Independent Student Newspaper Since 1969

The Badger Herald

Independent Student Newspaper Since 1969

The Badger Herald

Independent Student Newspaper Since 1969

The Badger Herald


Phoenix’s shrimp diary: I am a shrimp-eating champion

Whenever there are shrimp, there is me
Will Romano

Dear Diary,

November 3, Friday

Whenever there are shrimp, there is me. I am a shrimp-eating champion. 


I don’t know exactly why I like them. Maybe it’s because their curled backs fit perfectly into my mouth — like my mouth is the big spoon and they are the little spoon. Maybe it’s their soft, buttery flesh. Or maybe it’s because they can be both crunchy and tender if you eat them with their shells on, as I do.

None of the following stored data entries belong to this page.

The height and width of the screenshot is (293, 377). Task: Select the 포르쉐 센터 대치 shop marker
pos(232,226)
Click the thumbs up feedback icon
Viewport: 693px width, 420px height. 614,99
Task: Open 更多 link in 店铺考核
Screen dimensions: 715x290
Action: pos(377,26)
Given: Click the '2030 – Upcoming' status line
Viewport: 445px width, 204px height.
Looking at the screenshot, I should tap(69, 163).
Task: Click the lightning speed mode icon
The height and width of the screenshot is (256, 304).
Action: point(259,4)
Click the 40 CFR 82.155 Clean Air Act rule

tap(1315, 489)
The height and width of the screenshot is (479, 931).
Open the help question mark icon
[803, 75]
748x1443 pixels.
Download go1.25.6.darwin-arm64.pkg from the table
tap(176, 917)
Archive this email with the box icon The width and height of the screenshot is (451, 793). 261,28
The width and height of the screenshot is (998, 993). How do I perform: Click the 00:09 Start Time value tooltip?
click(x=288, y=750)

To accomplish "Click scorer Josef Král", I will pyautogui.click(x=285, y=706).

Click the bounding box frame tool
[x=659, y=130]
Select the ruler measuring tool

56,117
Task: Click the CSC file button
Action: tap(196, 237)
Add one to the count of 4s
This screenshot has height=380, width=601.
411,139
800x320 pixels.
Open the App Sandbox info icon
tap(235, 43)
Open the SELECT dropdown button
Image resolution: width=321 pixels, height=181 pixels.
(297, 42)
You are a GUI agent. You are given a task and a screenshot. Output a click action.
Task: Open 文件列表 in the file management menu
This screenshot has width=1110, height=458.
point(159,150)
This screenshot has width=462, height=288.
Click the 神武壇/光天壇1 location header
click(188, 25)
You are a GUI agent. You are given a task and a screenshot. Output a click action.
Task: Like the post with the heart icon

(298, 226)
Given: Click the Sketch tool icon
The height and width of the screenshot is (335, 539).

The point is, I’m unnaturally good at eating shrimp. I’ve been known to reduce large men to tears when a plate of cocktail shrimp is passed around. Women flock to me during my weekly Tuesday-night shrimp eating sessions. I’ve driven three species of whales and counting to extinction due to me taking all their shrimp. 

There is a certain man named Scott McKirey who may try to tell you that he is better at eating shrimp than me. It’s cute, really. I tried to calmly tell him, “Scott, you have the stomach capacity of a newborn baby. You cannot eat more shrimp than me.” And he always gets frustrated and says, “Phoenix, please put down that knife.” And I say, “What you scared? You scared of a little knife?” And Scott says, “Phoenix I will not have this conversation with you until you put down that knife.”

I always laugh and tell him that I was just joking around. Can’t he take a joke? But then he keeps lying and saying that he can eat more shrimp than me, so then I have to joke around more and try to kill him.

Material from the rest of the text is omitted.